EU president says Johnson’s Brexit deadline may be impossible
Boris Johnson escaped to the Caribbean with his girlfriend over Christmas, presumably to soak up the reality of his triumph at the polls.
Although many were predicting a Tory win, few were expecting the Conservatives to do quite as well as they did and many put the crushing majority down to the PM’s bullish strategising.
The, ‘Get Brexit Done!’ war-cry that was screamed from the roof-tops in every interview, seemed to hit a chord across a politically jaded electorate who simply wanted to move on from the European debate.
However, when Johnson returns to Downing Street with all the vim and vigour that a majority of 80 will inevitably provide, he will be somewhat deflated by the latest murmurings from Brussels.
The prime minister has been clear that any transition period to leave Europe will not go beyond the December 31 2020 deadline, but the Commission’s president sees things differently.

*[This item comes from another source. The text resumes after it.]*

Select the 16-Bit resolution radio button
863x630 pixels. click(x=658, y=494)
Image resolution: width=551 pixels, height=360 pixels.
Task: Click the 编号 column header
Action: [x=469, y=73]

Ursula von der Leyen, who replaces Juncker at the top, is a new voice in the Brexit debate and she is entering it with some force. Brexit tainted her predecessor’s ability to get on with so many other aspects of Europe’s business but she is appearing wary about the amount of time the current deadline allows for both sides to tie up any loose ends.

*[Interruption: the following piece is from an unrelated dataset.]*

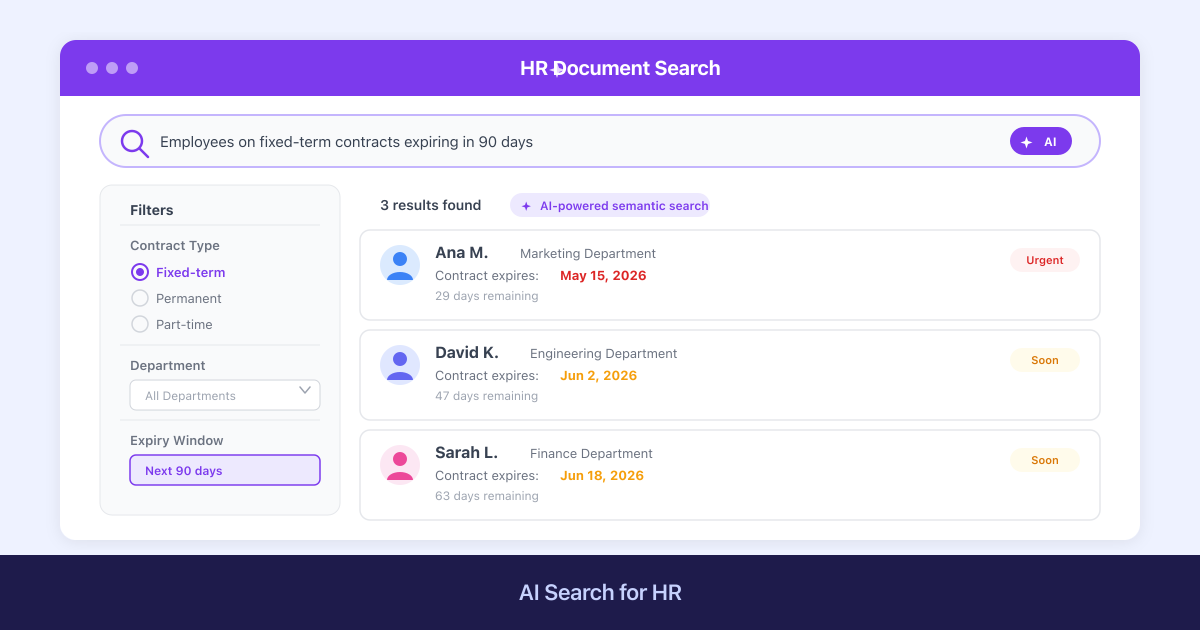
Task: Click the Urgent badge on Ana M.'s card
Action: (x=1044, y=260)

Von der Leyen is worried about the current brevity of time allowed for trade deals and legislation in Johnson’s schedule and is suggesting that an assessment should be made mid-year to see if the end-date is feasible.

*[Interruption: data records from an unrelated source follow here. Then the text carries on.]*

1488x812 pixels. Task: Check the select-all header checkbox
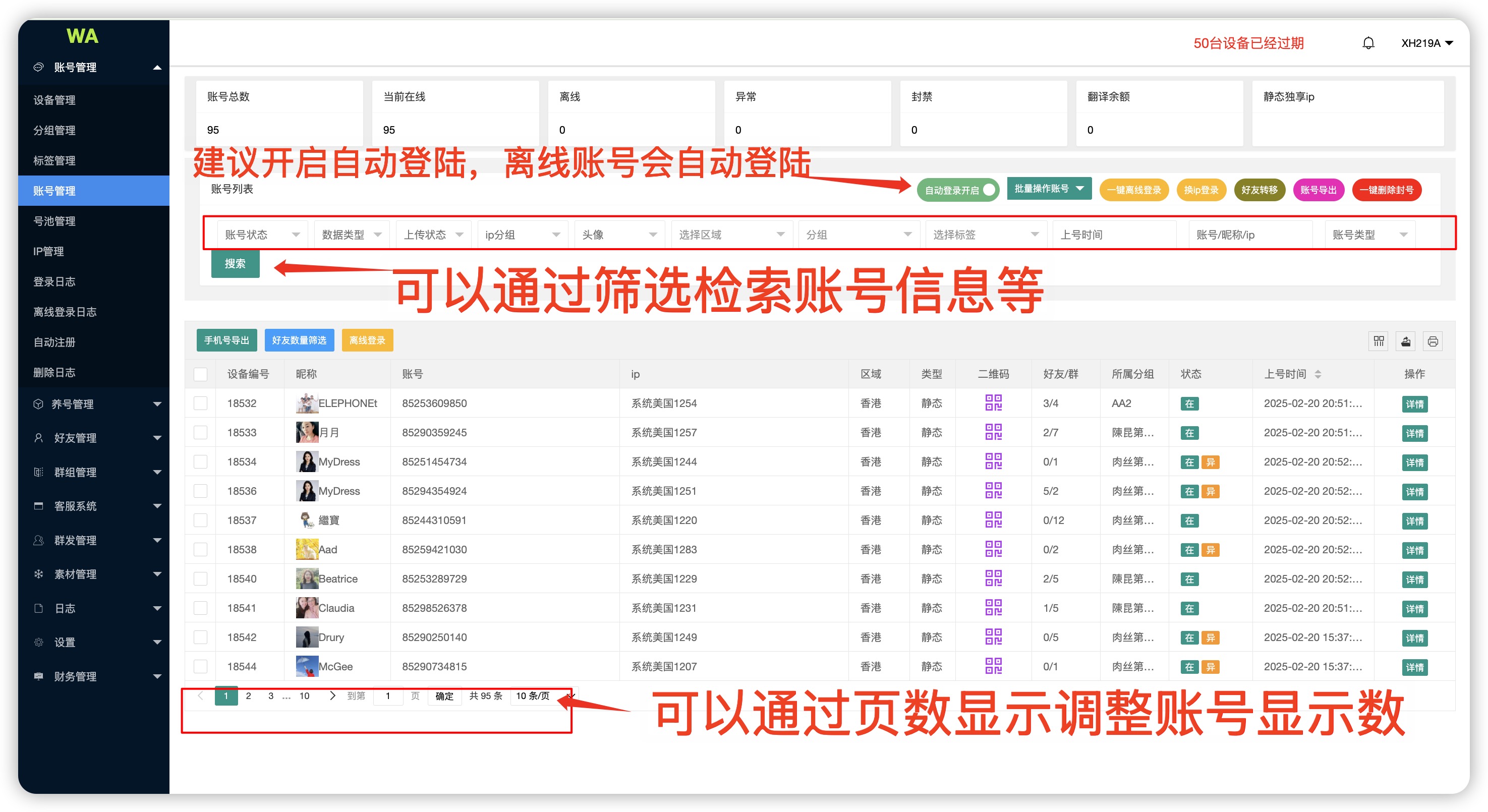coord(200,374)
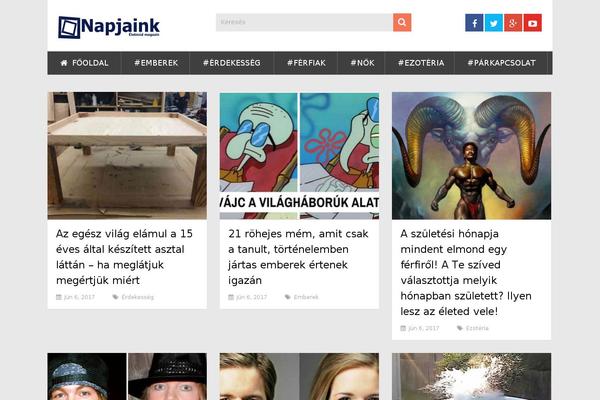Image resolution: width=600 pixels, height=400 pixels.
Task: Open 'A születési hónapja' article title
Action: (466, 273)
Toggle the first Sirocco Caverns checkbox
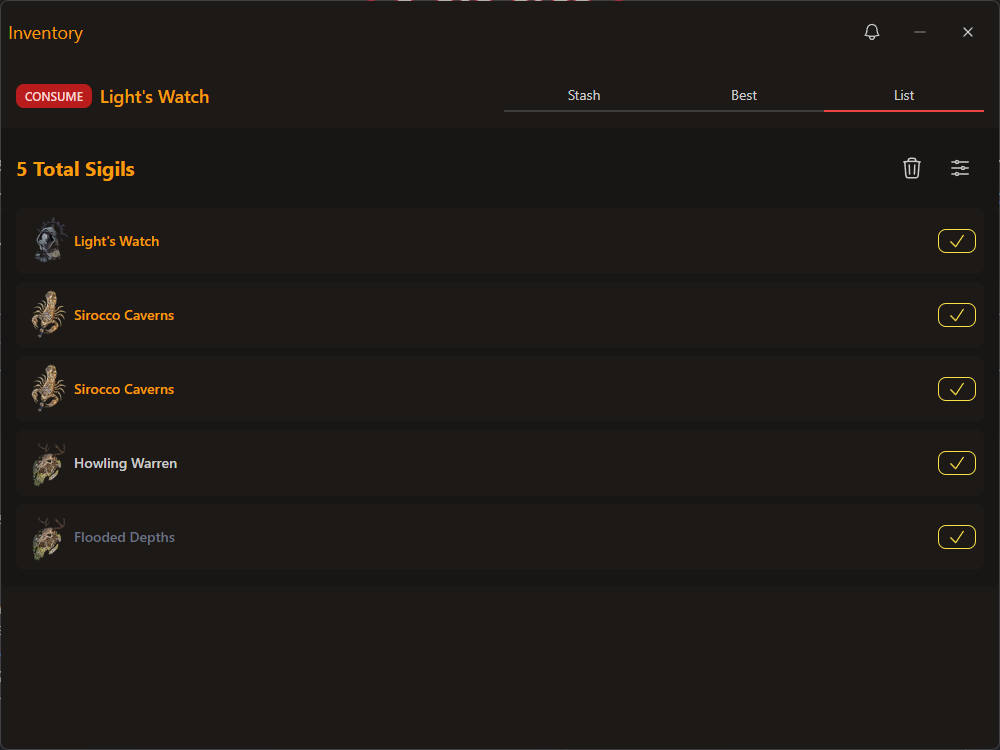 [956, 315]
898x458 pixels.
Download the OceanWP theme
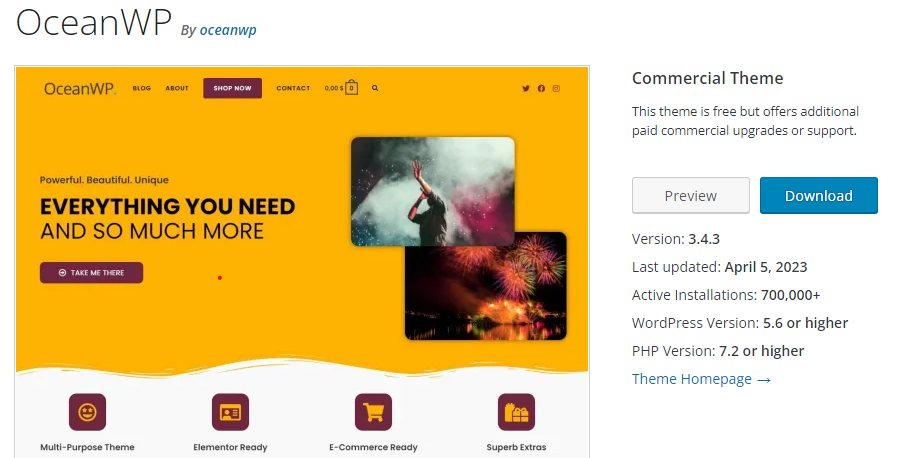pos(818,196)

Unfortunately, this is not so easy for Johnson to accommodate, even if he wanted to, because the Withdrawal Bill that he finally got through parliament before Christmas includes a clause that precludes any further extensions.
However, the complexity of trade, security, fishing, finance and other areas, that have been developed over 40 years of membership will not be easily untangled. Consequently with the current legislation in place, if no agreement is found the UK could see itself on the precipice of WTO rules by the end of the year, which would light the blue touch paper on some explosive rows at Westminster.